The fact that the prime minister has been able to leverage the Palestine issue to great political effect without penalty suggests that the Turkish public’s now manifest solidarity with Palestinians was not just manufactured in 2002 when the AKP came to power. Still, outright enmity toward Israel was generally confined to Turkey’s hard core Islamists even if the broader public remained wary of Ankara’s relations with Jerusalem and critical of the Israel Defense Force’s policies in the West Bank and Gaza Strip.

This changed during the early days of Operation Iraqi Freedom when unsubstantiated stories of Israeli support for Kurdish independence in northern Iraq surfaced in The New Yorker and Turkey’s less well-regarded dailies. Then the way in which Erdogan exploited Israel’s Operation Cast Lead in late 2008 and early 2009 and, of course, the Mavi Marmara incident in May 2010, transformed solidarity with Palestinians into hostility toward Israel, which has become political gold for Erdogan. The U.S. government believes that in Turkey’s last elections (June 2011), which Erdogan won with almost 50 percent of the vote, Turks voted on two “p’s” — their pocketbooks and Palestine. Under these circumstances, Erdogan, who plans to be Turkey’s president one day and who believes that the AKP will be dominant for at least another decade, is unlikely to be receptive to a substantial improvement in Ankara’s ties with Jerusalem.

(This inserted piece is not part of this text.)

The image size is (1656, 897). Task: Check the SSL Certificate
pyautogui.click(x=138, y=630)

Even as Erdogan plans his path to the Cankaya Palace, he is currently content to be “King of the Arab Street.” The Turkish prime minister is consistently ranked the most popular world leader in polls of the Arab world. Erdogan’s standing is primarily a function of his position on Gaza, but also his early call for Hosni Mubarak to leave office during the Egyptian uprising, and Turkey’s harboring of tens of thousands of Syrian refugees fleeing Bashar al Assad’s brutality. These policies are emblematic of a broader Turkish engagement and activism in the Middle East that distinguishes Erdogan and the AKP from previous Turkish governments. The architects of Turkish foreign policy — Erdogan, President Abdullah Gul, who served as prime minister and foreign minister, and Foreign Minister Ahmet Davutoglu — believe that Turkey is the natural leader of a region that the Ottomans once dominated as imperial overlords.

The combination of Turkey’s economic might, diplomatic clout, and cultural affinity to Arabs and Muslims is central to the prosperity and political development of the region. Some have called this “neo-Ottomanism” to a fair amount of controversy, but whatever it is called, Ankara could not truly be a regional leader, trouble shooter, “inspiration,” and economic engine, as well as the many other designations and appellations Turkey has picked up over the last decade, while simultaneously nurturing close ties with Israel.

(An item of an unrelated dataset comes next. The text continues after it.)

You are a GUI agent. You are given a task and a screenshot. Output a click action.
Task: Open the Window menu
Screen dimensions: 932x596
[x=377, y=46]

The Turks were already suspect in the Arab world given the legacies of Ottoman colonialism, the Jacobin secularism of Mustafa Kemal, and Ankara’s institutional ties to the West through NATO and its efforts to join the European Union. These deficits ultimately proved to be surmountable, but at the cost of Turkey’s ties with Israel. Nothing about the way Turkey’s leaders view the world, the Middle East, and the Turkish role in it has changed now that Benjamin Netanyahu is poised to make Yair Lapid his junior coalition partner.

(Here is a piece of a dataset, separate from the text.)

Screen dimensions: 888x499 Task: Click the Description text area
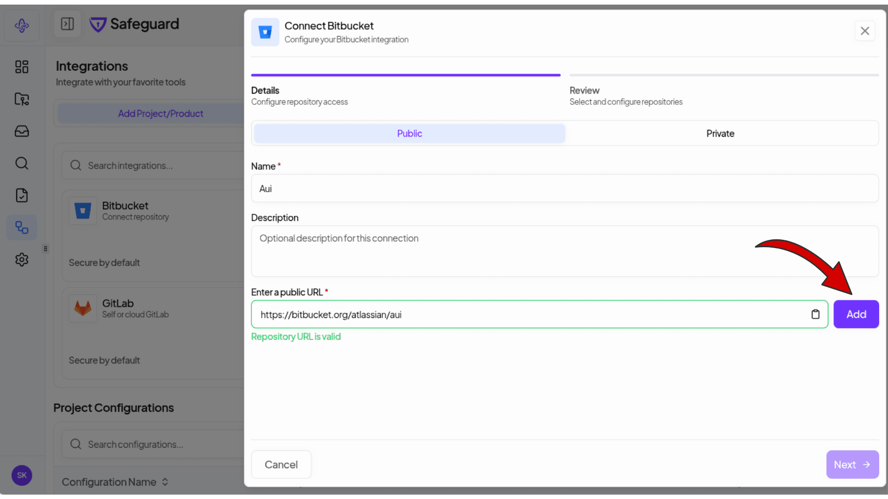point(564,251)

It has been 16 years since General Cevik Bir, then Turkey’s deputy chief-of-staff, revealed to an audience in Washington, DC that Ankara and Jerusalem had upgraded their ties to a strategic relationship that included a robust security component. For some it was a golden age — and even if that level of cooperation and coordination is an artifact of the past, it is worth salvaging Turkey-Israel relations. There has been every effort to do just this over the course of the last four years to no avail. This is unfortunate, but the disincentives for both Turkish and Israeli politicians to improve relations are great.